UnitedHealth Group’s Optum health services business has launched an open-cloud platform to allow developers to create and host health care applications.
The cloud offers a developer toolkit with modules that allow doctors to maintain compliance with the Health Insurance Portability and Accountability Act (HIPAA). It also includes a toolkit for CIOs to enable deployment of internal and external applications, as well as templates to build a master patient index.
A dashboard enables health professionals to access patient information and various applications they use on a daily basis to form their care plans for patients. They can access email, text and video messages, as well as schedules and a health app marketplace.
“The dashboard provides a user-friendly interface where users can manage their information, work, time and the applications they use,” Ted Hoy, senior vice president and general manager of cloud platforms at Optum, wrote in an email to eWEEK.
The health care cloud could also connect patients’ applications with biometric monitors and the health information systems of doctors, hospitals and health plans.

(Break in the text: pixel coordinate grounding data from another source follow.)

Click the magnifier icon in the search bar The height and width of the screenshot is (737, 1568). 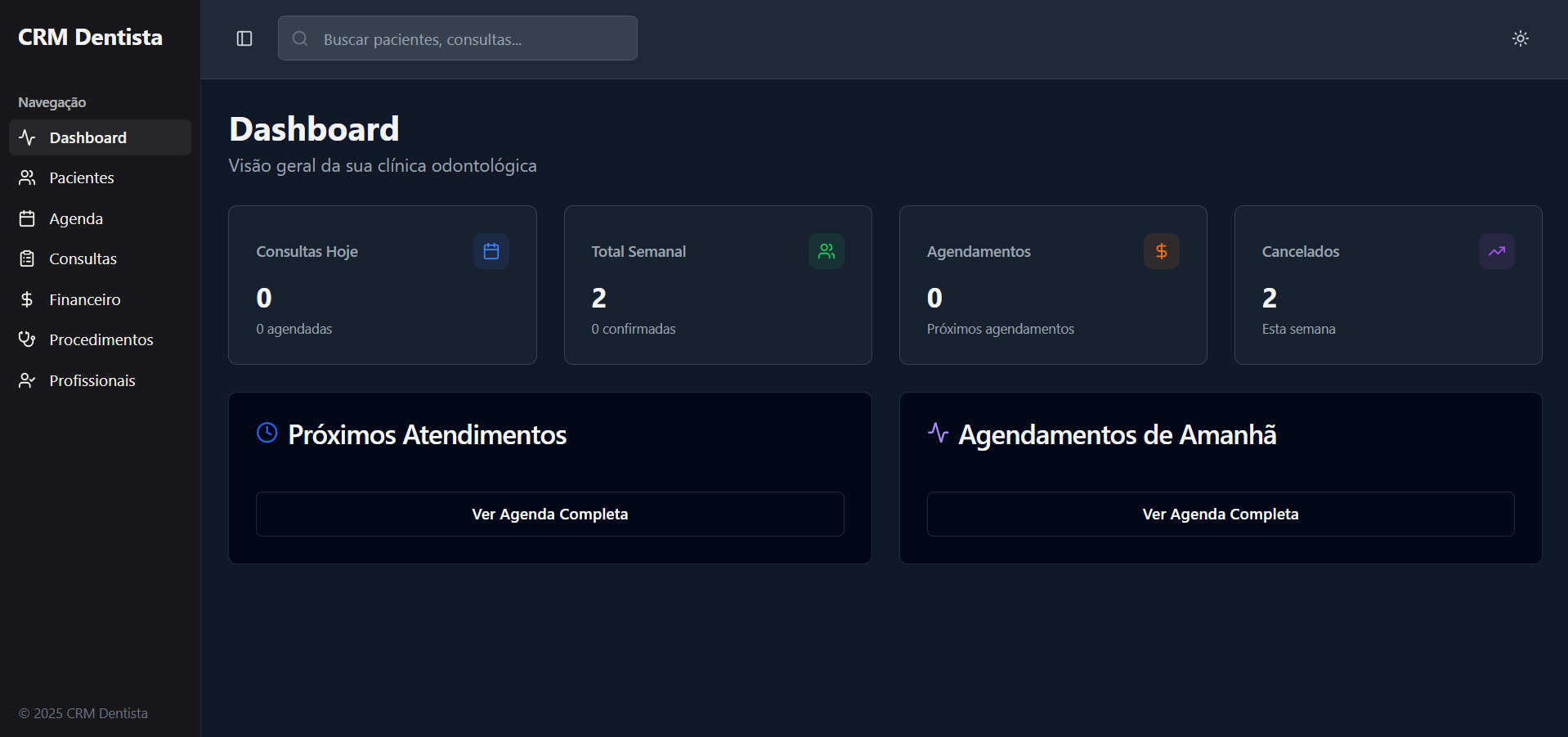pyautogui.click(x=299, y=38)
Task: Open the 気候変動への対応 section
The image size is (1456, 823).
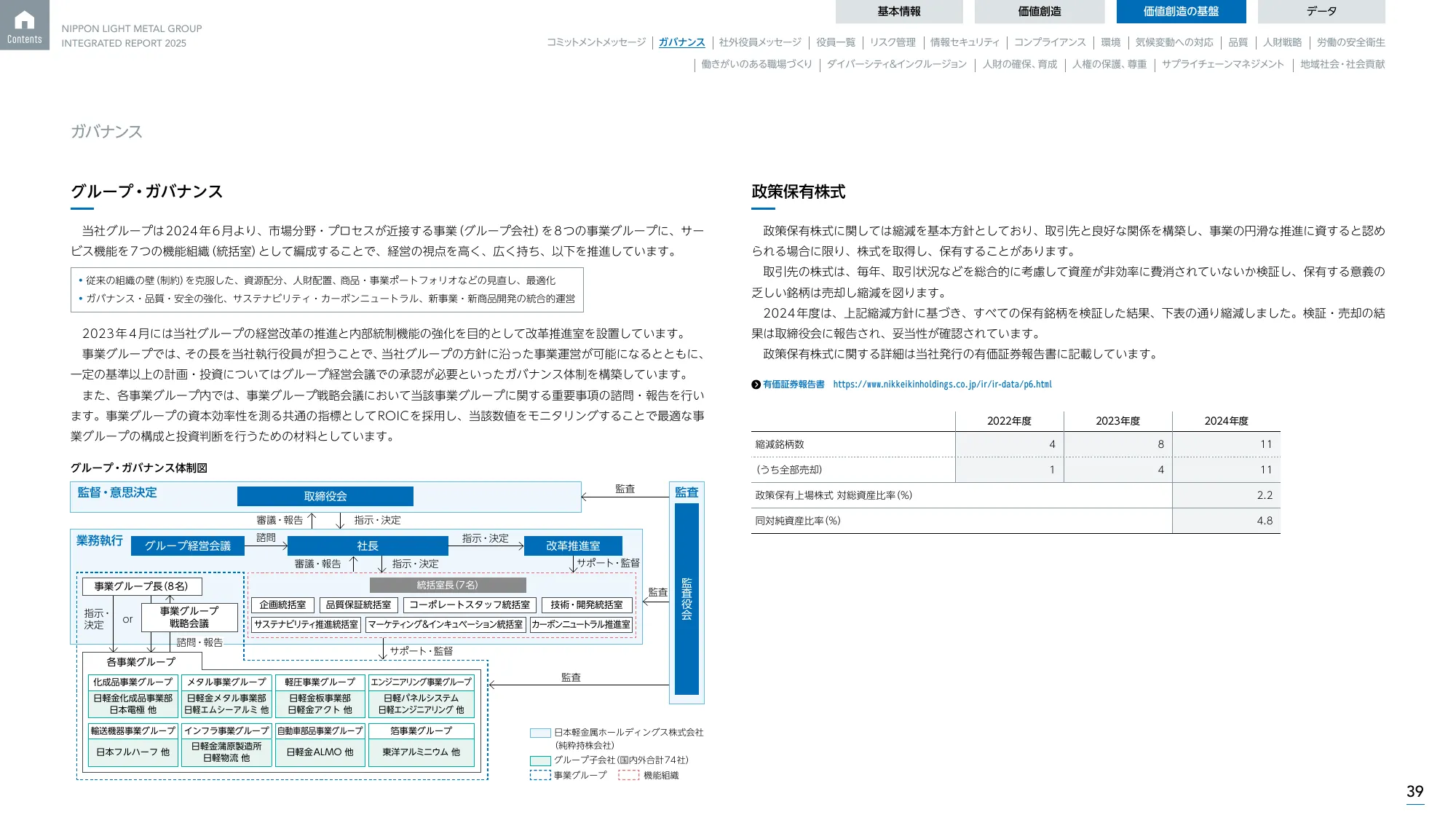Action: tap(1174, 42)
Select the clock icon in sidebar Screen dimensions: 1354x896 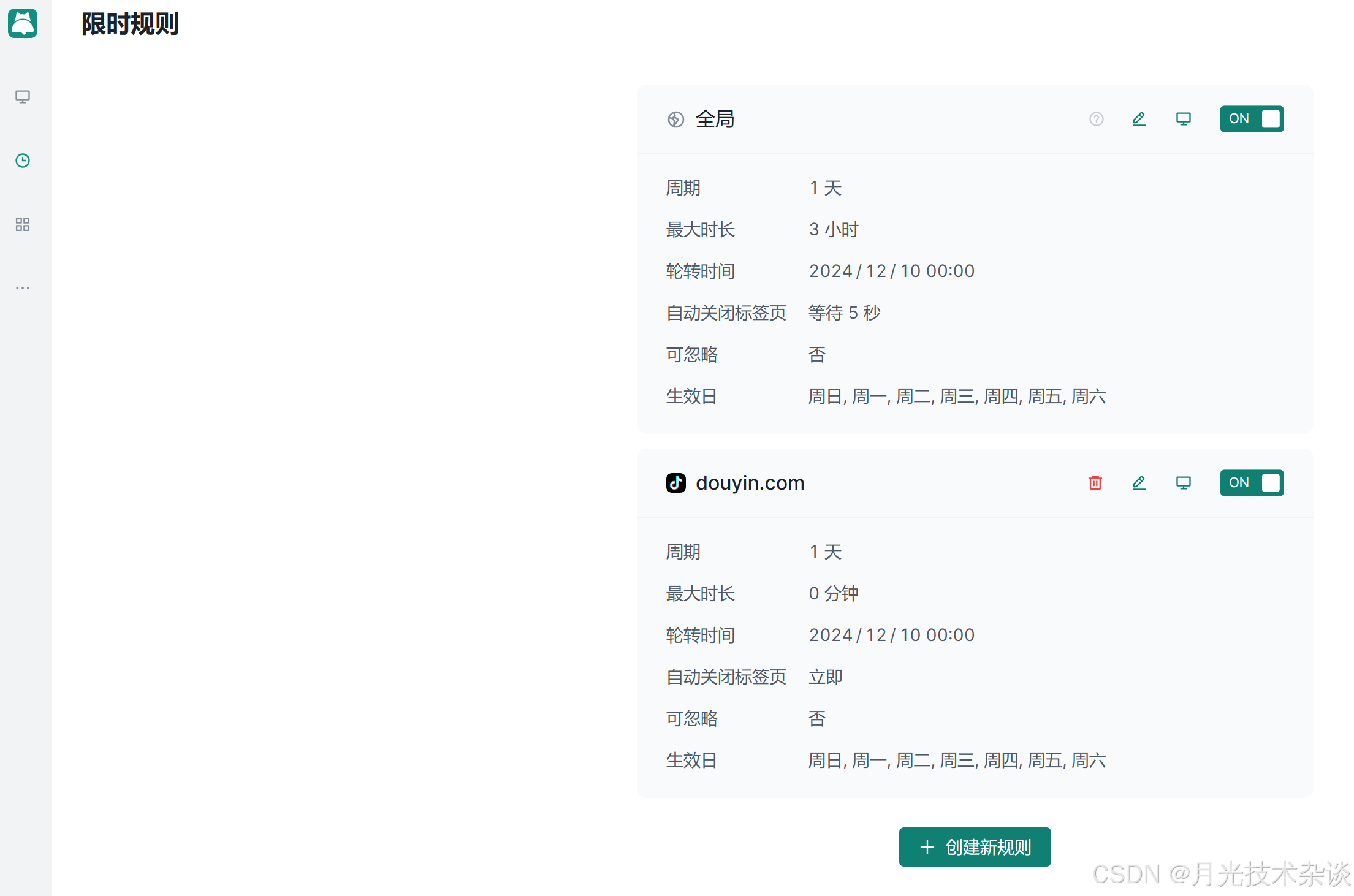click(23, 161)

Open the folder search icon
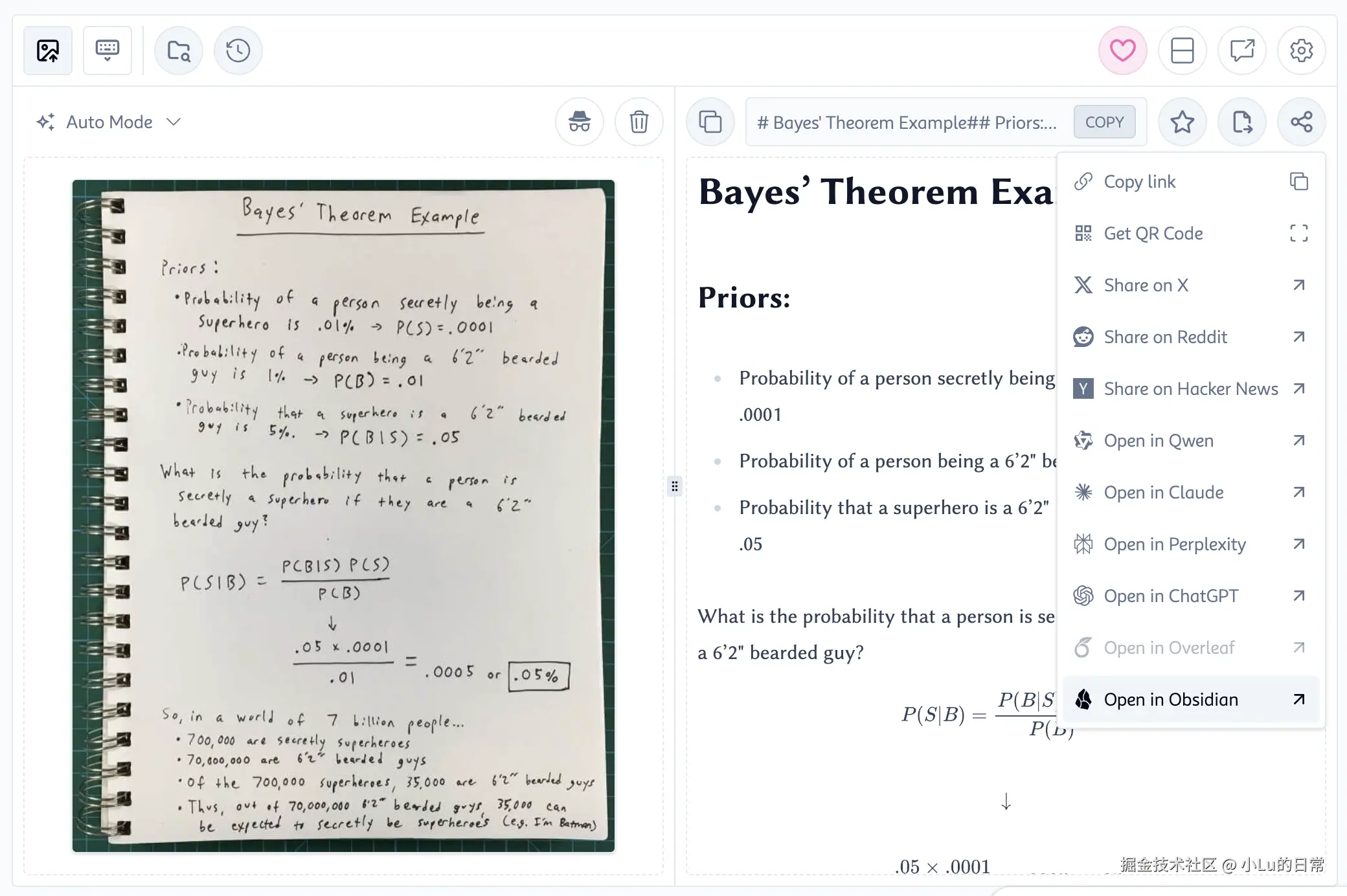[x=179, y=50]
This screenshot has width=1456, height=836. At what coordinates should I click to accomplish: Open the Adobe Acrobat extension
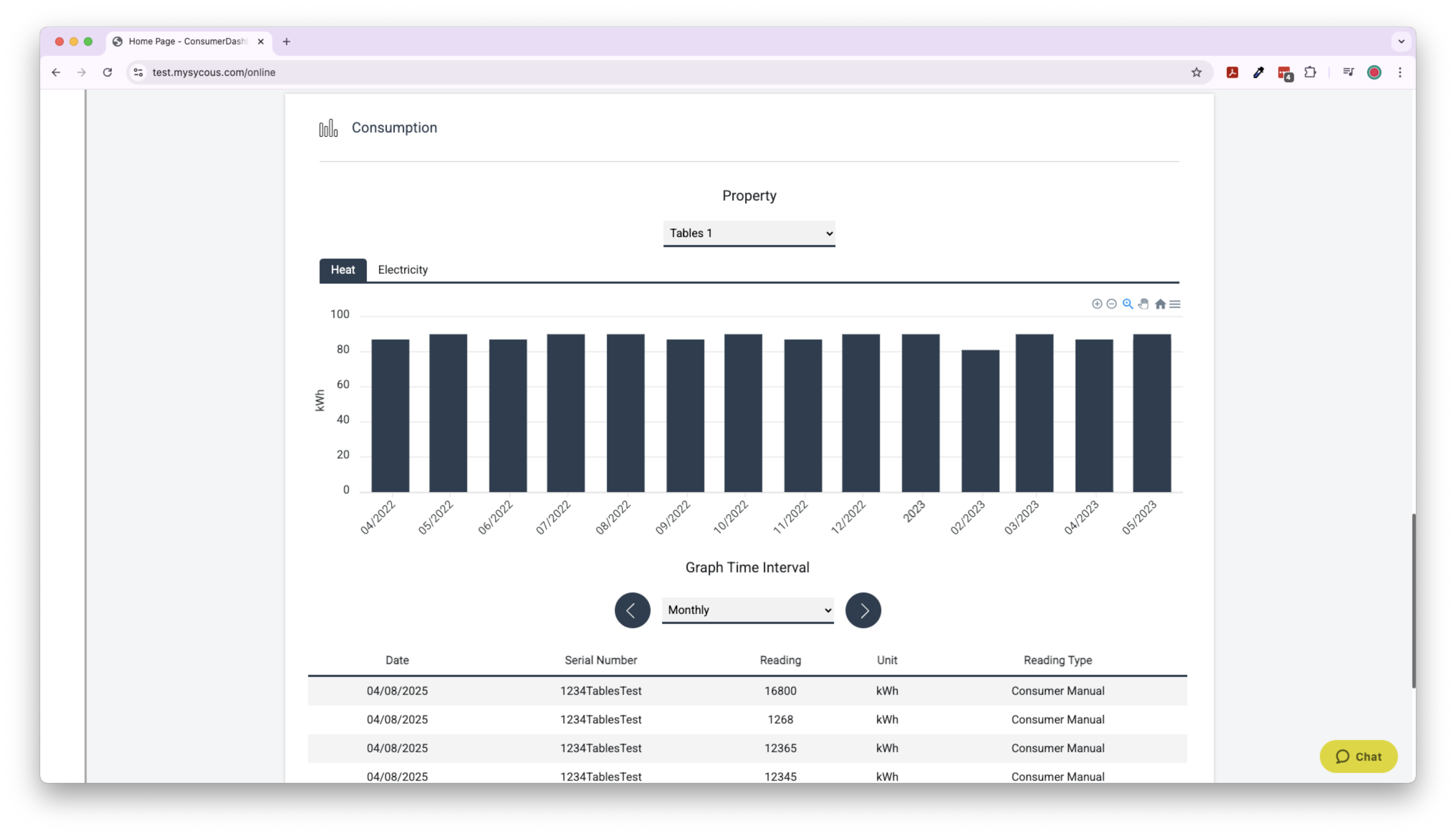[1232, 72]
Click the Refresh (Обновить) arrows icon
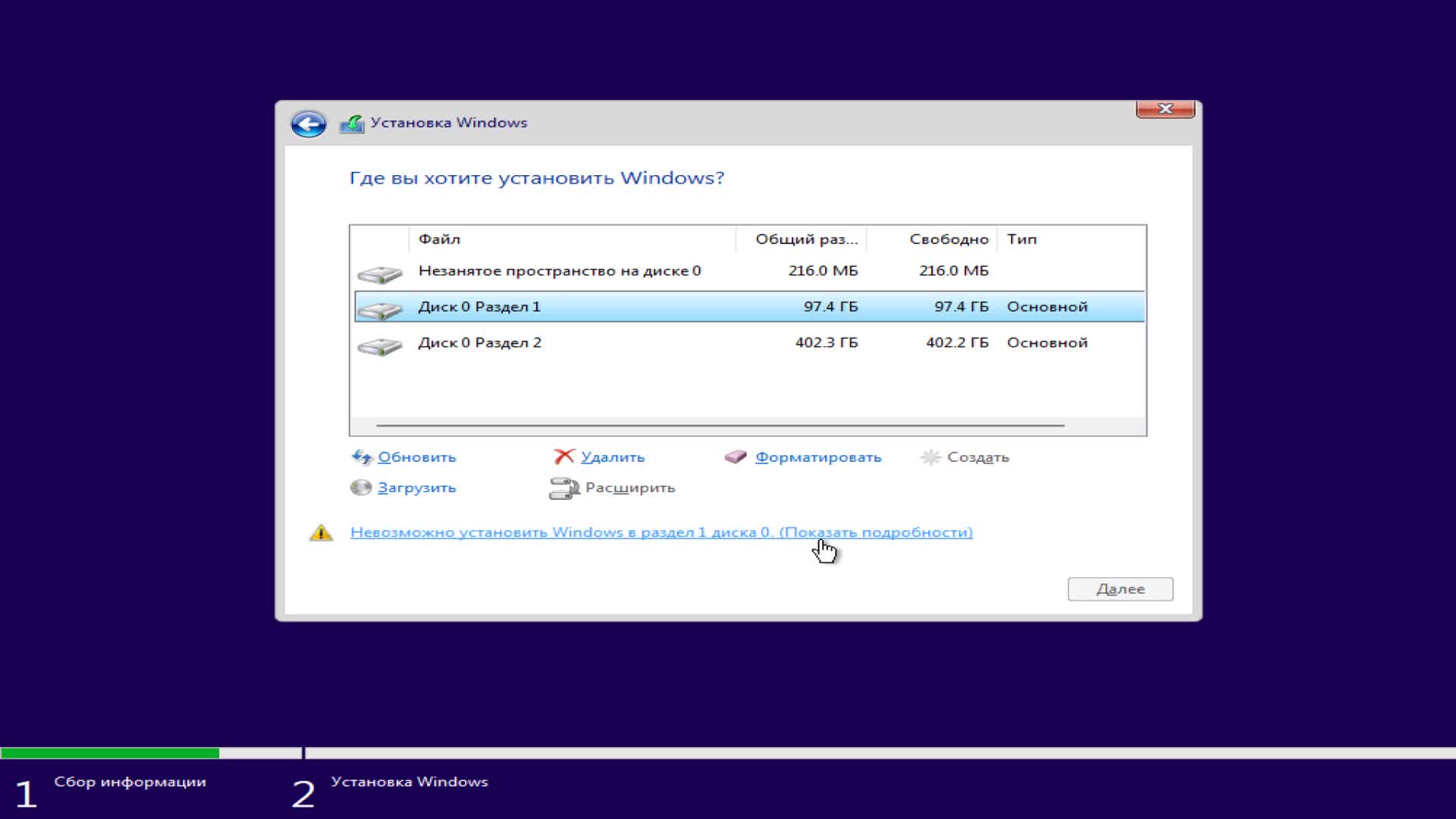 coord(362,457)
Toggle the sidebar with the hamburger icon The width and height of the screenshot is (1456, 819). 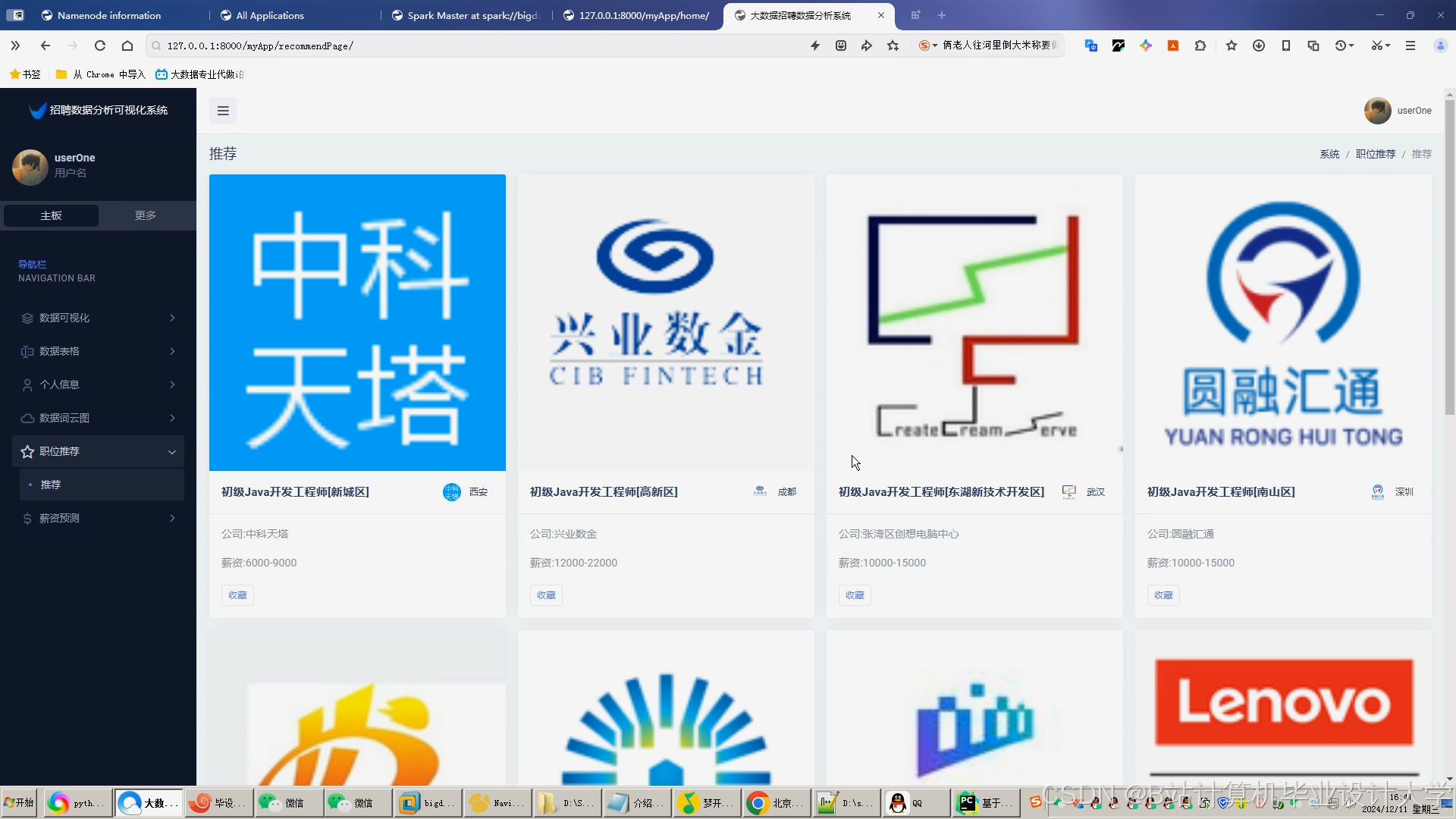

It also allows caregivers to coordinate care with specialists and patients using secure text and video chat capabilities. Doctors can use the messaging tools to send notifications to care teams. These communication capabilities could allow doctors, nurses and hospital administrators to meet government Accountable Care Organization (ACO) guidelines, in which doctors coordinate care and are reimbursed for quality of care for Medicare patients, rather than being paid per visit.
Optum’s health cloud could enable health care organizations to reduce some of the costs and time required by creating apps and bringing them to market, said Hoy. The cloud could also alleviate some of the compliance obstacles, he added.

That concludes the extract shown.